• _What needs to be done_: The expected output is exactly the lines below, starting at the line with "ac@anncathrinsolbakken.no (465, 1163)" and ending at the line with "DEZENT (11, 1506)", both included; no other line belongs in it.

══ Material for the task ══

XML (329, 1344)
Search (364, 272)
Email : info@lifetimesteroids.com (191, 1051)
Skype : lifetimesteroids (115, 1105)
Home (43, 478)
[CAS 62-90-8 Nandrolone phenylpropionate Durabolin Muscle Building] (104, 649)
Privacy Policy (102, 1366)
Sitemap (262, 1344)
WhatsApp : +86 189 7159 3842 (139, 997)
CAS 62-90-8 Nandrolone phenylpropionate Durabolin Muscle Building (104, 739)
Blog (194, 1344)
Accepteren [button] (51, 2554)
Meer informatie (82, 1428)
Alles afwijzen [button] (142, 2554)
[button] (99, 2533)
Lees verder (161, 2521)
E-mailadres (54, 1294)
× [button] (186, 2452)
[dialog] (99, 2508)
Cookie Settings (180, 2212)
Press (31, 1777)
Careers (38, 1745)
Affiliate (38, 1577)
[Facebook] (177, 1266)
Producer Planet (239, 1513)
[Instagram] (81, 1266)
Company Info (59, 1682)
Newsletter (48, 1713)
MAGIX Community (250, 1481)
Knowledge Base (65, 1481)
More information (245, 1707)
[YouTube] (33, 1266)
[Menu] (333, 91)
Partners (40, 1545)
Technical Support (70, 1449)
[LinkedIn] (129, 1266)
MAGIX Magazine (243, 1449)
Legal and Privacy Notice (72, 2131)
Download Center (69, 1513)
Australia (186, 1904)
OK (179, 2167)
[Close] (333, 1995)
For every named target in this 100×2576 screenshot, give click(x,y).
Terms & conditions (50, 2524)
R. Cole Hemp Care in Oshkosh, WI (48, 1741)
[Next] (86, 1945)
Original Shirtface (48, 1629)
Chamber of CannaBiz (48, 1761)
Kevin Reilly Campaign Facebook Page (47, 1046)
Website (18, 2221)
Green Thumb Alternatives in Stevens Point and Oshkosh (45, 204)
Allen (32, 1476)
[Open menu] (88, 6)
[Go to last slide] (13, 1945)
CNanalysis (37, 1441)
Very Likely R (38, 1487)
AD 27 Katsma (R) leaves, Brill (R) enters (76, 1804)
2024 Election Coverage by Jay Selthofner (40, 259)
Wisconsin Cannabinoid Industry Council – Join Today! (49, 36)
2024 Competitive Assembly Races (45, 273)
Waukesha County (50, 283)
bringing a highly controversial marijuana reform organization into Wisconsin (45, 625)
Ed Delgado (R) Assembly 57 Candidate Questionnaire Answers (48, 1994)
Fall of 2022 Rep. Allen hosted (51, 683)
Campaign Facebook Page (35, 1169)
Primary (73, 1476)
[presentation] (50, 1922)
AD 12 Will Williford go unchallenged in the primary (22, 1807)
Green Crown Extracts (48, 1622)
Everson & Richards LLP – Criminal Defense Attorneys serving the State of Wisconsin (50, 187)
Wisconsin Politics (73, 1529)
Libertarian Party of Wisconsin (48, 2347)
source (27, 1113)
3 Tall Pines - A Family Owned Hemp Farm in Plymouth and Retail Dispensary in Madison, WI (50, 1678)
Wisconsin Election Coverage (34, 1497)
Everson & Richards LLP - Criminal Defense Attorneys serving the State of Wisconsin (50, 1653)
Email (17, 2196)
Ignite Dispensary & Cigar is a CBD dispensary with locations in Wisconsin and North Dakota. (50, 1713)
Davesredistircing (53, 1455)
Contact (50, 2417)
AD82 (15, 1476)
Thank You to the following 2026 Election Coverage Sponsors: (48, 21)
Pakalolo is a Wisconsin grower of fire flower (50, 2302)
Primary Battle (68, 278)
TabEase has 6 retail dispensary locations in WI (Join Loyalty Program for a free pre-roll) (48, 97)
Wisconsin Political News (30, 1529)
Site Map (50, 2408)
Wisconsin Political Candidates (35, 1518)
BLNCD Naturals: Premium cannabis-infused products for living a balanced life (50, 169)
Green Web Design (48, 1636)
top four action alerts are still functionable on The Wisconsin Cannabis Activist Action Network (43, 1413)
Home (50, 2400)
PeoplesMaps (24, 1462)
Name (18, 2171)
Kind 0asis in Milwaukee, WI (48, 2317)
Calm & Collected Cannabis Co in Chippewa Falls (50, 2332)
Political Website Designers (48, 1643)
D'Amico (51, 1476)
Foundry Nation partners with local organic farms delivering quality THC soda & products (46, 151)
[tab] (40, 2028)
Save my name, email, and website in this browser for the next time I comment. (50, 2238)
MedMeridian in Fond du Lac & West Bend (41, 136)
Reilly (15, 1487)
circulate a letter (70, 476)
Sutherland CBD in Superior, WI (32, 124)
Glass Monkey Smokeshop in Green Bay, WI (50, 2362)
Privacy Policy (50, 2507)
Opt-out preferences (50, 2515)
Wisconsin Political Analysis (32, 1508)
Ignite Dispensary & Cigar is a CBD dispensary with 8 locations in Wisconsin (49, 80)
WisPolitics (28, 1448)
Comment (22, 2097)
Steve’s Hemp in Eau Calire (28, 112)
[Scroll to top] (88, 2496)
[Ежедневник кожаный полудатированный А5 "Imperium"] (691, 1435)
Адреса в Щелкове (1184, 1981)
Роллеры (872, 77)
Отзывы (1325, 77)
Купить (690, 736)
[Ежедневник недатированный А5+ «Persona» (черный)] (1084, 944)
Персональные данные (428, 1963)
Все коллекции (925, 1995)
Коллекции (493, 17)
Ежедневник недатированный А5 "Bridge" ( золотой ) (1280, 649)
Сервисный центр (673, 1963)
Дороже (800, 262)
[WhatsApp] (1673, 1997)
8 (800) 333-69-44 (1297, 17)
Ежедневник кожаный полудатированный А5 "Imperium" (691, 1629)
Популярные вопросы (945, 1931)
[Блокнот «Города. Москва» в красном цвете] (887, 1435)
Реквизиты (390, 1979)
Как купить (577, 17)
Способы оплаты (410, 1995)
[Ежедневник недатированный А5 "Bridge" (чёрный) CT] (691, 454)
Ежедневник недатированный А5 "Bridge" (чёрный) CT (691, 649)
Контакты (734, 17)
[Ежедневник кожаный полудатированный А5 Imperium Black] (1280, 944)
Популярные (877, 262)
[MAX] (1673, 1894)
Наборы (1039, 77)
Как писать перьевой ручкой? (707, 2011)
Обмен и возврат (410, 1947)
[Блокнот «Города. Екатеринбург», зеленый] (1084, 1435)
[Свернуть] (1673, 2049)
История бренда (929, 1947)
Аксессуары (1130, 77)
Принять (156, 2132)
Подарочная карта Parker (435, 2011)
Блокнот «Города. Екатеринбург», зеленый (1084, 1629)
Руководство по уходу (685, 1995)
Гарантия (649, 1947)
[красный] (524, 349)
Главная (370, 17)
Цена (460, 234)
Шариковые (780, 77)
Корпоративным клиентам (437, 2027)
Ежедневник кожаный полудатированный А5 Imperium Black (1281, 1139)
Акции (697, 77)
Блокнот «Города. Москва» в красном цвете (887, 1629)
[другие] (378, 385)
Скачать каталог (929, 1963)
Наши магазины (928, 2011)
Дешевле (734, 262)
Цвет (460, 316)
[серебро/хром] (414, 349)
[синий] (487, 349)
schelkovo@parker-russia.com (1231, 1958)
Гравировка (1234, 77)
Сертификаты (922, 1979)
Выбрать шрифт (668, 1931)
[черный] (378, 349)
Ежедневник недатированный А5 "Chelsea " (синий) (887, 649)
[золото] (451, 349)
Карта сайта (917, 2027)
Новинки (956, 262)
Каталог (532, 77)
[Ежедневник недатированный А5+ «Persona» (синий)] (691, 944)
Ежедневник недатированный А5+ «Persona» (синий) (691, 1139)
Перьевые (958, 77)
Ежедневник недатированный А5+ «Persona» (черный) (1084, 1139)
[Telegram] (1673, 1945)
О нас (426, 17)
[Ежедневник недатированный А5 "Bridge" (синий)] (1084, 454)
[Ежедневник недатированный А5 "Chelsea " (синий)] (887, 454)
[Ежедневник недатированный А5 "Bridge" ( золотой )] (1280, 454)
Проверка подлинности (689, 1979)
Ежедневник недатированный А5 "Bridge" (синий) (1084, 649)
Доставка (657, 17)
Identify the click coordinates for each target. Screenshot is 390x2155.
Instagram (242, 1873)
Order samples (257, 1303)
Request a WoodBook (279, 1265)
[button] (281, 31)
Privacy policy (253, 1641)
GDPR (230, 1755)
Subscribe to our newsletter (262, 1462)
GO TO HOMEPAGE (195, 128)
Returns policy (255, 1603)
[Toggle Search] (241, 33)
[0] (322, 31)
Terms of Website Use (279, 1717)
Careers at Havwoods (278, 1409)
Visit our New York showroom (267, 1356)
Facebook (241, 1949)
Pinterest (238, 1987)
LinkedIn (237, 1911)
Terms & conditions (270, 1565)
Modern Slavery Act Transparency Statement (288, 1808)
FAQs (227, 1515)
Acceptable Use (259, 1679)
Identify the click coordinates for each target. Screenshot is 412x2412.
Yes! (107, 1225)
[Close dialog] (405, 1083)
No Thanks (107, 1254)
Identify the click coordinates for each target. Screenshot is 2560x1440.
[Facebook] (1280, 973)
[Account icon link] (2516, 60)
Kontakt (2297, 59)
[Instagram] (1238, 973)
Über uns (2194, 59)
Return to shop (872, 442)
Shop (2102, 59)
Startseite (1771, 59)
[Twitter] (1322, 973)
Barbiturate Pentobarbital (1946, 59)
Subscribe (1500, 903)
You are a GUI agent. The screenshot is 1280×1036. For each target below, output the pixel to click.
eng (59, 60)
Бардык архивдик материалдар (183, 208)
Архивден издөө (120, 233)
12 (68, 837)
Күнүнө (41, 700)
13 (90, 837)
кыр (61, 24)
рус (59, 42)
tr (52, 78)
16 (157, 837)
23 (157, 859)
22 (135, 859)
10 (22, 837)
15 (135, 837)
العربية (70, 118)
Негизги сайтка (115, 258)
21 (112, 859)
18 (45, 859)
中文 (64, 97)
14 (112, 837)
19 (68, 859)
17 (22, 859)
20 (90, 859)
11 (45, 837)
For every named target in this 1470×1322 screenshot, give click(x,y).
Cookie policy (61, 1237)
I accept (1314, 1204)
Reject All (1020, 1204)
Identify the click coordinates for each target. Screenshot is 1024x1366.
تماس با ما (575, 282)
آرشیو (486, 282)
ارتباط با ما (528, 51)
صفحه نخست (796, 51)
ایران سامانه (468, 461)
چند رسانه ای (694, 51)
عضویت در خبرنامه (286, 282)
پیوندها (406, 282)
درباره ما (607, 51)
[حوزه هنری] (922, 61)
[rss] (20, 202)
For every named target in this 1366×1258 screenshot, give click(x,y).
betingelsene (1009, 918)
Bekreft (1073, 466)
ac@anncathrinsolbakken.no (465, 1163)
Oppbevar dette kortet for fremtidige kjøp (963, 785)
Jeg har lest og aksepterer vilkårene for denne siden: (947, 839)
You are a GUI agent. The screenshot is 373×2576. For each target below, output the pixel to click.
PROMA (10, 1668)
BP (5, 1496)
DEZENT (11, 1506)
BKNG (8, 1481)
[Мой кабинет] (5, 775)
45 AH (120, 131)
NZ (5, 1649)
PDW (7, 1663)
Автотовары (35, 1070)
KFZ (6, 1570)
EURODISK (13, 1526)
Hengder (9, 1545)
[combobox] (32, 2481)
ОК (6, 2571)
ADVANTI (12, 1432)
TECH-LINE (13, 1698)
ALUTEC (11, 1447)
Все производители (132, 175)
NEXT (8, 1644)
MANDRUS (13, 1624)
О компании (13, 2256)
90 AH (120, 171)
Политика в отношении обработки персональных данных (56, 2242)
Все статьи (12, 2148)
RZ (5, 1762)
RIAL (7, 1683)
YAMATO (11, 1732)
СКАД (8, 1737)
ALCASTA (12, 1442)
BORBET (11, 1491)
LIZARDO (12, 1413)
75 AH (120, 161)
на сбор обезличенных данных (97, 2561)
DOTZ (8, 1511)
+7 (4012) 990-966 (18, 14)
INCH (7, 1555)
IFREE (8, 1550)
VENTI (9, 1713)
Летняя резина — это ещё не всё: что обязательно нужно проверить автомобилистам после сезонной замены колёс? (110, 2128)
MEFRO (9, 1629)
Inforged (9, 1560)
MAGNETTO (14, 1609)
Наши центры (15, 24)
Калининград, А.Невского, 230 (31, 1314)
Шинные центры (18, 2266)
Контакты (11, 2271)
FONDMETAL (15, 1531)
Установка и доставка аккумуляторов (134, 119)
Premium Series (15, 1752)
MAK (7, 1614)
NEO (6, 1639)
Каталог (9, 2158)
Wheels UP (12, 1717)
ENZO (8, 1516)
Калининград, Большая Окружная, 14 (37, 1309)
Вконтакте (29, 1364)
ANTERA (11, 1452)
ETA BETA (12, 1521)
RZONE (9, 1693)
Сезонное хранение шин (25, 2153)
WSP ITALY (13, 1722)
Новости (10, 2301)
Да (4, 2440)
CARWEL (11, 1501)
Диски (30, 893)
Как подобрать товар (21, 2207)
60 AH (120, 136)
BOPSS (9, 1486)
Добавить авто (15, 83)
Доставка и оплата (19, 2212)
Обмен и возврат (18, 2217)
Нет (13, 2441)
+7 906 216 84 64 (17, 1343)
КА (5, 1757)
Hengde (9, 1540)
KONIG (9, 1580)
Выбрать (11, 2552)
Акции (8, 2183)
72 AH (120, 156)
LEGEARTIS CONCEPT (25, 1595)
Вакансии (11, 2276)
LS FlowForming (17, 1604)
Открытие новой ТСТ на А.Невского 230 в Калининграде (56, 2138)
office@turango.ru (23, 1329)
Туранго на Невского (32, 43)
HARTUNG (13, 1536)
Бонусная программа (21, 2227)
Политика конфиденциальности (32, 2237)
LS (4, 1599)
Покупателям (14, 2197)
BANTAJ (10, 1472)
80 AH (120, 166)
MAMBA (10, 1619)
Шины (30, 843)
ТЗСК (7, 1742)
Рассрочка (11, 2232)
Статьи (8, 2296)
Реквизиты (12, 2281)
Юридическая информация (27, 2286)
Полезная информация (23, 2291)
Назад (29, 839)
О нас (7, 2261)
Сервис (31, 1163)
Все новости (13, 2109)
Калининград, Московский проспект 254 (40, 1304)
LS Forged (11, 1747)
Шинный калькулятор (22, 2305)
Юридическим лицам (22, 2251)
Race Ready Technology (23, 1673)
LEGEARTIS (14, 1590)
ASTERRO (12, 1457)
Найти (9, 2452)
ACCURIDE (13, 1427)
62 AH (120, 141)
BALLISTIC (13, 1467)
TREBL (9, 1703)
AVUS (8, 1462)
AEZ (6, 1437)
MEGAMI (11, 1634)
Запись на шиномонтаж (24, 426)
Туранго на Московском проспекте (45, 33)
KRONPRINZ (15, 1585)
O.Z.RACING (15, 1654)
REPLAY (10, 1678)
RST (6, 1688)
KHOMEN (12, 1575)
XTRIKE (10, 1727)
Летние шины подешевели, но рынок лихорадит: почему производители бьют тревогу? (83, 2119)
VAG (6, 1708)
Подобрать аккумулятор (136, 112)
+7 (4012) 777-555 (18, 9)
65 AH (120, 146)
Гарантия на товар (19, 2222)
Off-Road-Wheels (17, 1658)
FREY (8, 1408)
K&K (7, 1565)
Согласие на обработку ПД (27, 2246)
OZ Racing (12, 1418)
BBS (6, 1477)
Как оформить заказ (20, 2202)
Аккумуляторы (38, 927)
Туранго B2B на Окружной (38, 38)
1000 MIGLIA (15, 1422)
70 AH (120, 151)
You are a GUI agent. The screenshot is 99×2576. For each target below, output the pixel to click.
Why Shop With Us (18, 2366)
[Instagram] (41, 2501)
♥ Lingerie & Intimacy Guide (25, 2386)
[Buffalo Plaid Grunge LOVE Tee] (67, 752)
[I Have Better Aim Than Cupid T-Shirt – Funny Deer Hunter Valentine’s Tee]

═══

• _Result_:
ac@anncathrinsolbakken.no (465, 1163)
Oppbevar dette kortet for fremtidige kjøp (963, 785)
Jeg har lest og aksepterer vilkårene for denne siden: (947, 839)
You are a GUI agent. The screenshot is 373×2576. For each target below, output the pixel to click.
PROMA (10, 1668)
BP (5, 1496)
DEZENT (11, 1506)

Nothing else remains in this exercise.